Economic Times, September 19, 2019
By Pradeep S Mehta
As India faces one of its worst economic slowdowns, it’s worth revisiting past efforts to deal with difficult economic situations through the lens of structural competition reforms.
The opening up of the economy in the early 1990s, doing away with licence raj, lowering of trade barriers and tariffs, and ushering in foreign investment by replacing the Foreign Exchange Regulation Act (Fera) with the Foreign Exchange Management Act (Fema) worked wonders to enhance competitiveness of domestic industry.
The adoption of the Competition Act in the early 2000s with bad conduct — not size — as its focus, and its full enforcement a few years down the line, helped to launch a renewed competition culture. This was complemented with disinvestment of government stake in public sector entities and subjecting them to market competition.
In its first term, the Narendra Modi government also showed an impressive appetite for competition reforms. While the goods and services tax (GST) was aimed at reducing unnecessary tax burden on enterprises and building one national market, the Insolvency and Bankruptcy Code (IBC) aimed to free locked-up capital and labour. The shift from input-based subsidies to direct benefit transfers into consumers’ accounts also corrected the artificial asymmetry created in the markets.
To counter the ongoing crisis, while the counter-cyclical measures recently announced by GoI may increase aggregate demand to some extent, they are unlikely to enhance competitiveness in the medium or long term. Conditions are now ripe for a new wave of competition reforms, whose beneficial effects will last long.
In 1995, the Australian government, faced with a similar economic situation, negotiated a National Competition Policy with its states and implemented it with rigour. In a few years, this resulted in a 5.5% jump in the national economy. Many other countries followed suit in adopting competition reforms.
Given that past competition reforms have primarily aimed to correct imbalances in the domestic economy, they were more piecemeal. India needs to ensure that the reforms are both inward-looking and outward-facing to enable the domestic industry to benefit from new challenges in the international markets.
On the domestic front, GoI will need to take radical actions on different sectors by doing away with special statuses and fiefdoms created over the years. For instance, special privileges to State owned enterprises will need to be done away with. GoI must reduce its stake in such entities to a significant extent and subject them to professionalisation and market competition. Merely merging a few banks will not do.
Banks and financial institutions must be made to compete with specialised credit-delivery vehicles and efficient bond markets to attract investors and borrowers by offering attractive rates and fair terms. GoI must compete with locations like Singapore and Hong Kong in providing a clear and predictable regulatory and taxation regime for entrepreneurs to start and run a business. The presumption of tax evasion, unless proven otherwise, will need to give way to a culture that offers clarifications and aids compliance.
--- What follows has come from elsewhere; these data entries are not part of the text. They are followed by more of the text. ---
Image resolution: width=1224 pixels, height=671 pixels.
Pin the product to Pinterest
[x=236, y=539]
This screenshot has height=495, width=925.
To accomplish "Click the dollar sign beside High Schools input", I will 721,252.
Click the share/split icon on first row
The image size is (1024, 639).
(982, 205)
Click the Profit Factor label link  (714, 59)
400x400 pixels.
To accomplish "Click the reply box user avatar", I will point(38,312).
To be able to compete globally, India’s corporate tax rates will need to be drastically reduced. Enabling exit is as important to ensure optimal competition as is facilitating entry. Fixing creaking judicial and quasi-judicial infrastructure to ensure speedy and effective dispute resolution will be crucial.
On the external front, a pragmatic and mature foreign policy now needs to be complemented with similar efforts to pursue economic goals. Conditions should be created to enable domestic industries to be part of global value chains by addressing their running problems, building necessary infrastructure and gradually depreciating the artificially overvalued rupee. Free trade agreements, such as the Regional Comprehensive Economic Partnership (RCEP), must be executed and leveraged by incentivising domestic enterprises to effectively compete in existing export markets and exploring newer ones.
To ensure that reforms like GST result in desired benefits, rationalisation of rates and timely refunds will be key. Unintended consequences and unreasonable compliance costs, particularly for micro, small and medium enterprises (MSMEs), have been the Achilles’ heel of competition reforms.
There is a need to identify and correct such limitations in policies and practices across sectors. In this regard, a comprehensive competition assessment of sector-specific regulations and policies is essential.
Government departments and sector regulators will also need to be equipped with adequate capacity to prevent introduction of competition distortionary policies in the future. GoI can signal that it is ready to unleash a new wave of competition reforms by adopting the National Competition Policy, languishing on ministry of corporate affairs website since 2011.
As Nirmala Sitharaman is both finance minister and corporate affairs minister, she must not ‘waste’ the opportunity of the ongoing crisis to usher in structural reforms through competition principles.
(The writer is secretary general, CUTS International. Inputs by Amol Kulkarni)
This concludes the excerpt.